Once we realize this, we can start connecting the dots between our different struggles. There are people in the U.S. fighting against the Keystone pipeline. There are people in Britain fighting against the privatization of the National Health Service. There are people in India fighting against corporate land grabs. There are people in Brazil fighting against the destruction of the Amazon rainforest. There are people in China fighting against poverty wages. These are all noble and important movements in their own right. But by focusing on all these symptoms we risk missing the underlying cause. And the cause is capitalism. It’s time to name the thing.

What’s so exciting about our present moment is that people are starting to do exactly that. And they are hungry for something different. For some, this means socialism. That YouGov poll showed that Americans under the age of 30 tend to have a more favorable view of socialism than they do of capitalism, which is surprising given the sheer scale of the propaganda out there designed to convince people that socialism is evil. But millennials aren’t bogged down by these dusty old binaries. For them the matter is simple: They can see that capitalism isn’t working for the majority of humanity, and they’re ready to invent something better.

What might a better world look like? There are a million ideas out there. We can start by changing how we understand and measure progress. As Robert Kennedy famously said, GDP “does not allow for the health of our children, the quality of their education, or the joy of their play . . . it measures everything, in short, except that which makes life worthwhile.”

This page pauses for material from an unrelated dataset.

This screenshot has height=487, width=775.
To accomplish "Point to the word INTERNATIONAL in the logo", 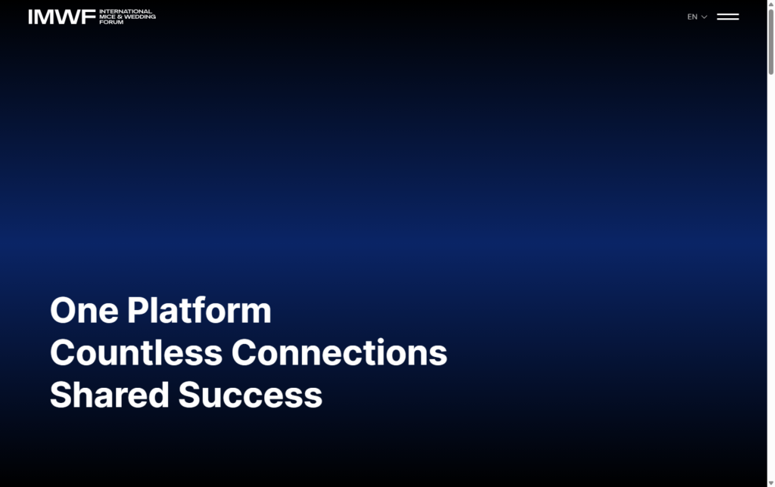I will coord(126,11).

We can change that. People want health care and education to be social goods, not market commodities, so we can choose to put public goods back in public hands. People want the fruits of production and the yields of our generous planet to benefit everyone, rather than being siphoned up by the super-rich, so we can change tax laws and introduce potentially transformative measures like a universal basic income. People want to live in balance with the environment on which we all depend for our survival; so we can adopt regenerative agricultural solutions and even choose, as Ecuador did in 2008, to recognize in law, at the level of the nation’s constitution, that nature has “the right to exist, persist, maintain, and regenerate its vital cycles.”

Measures like these could dethrone capitalism’s prime directive and replace it with a more balanced logic, that recognizes the many factors required for a healthy and thriving civilization. If done systematically enough, they could consign one-dimensional capitalism to the dustbin of history.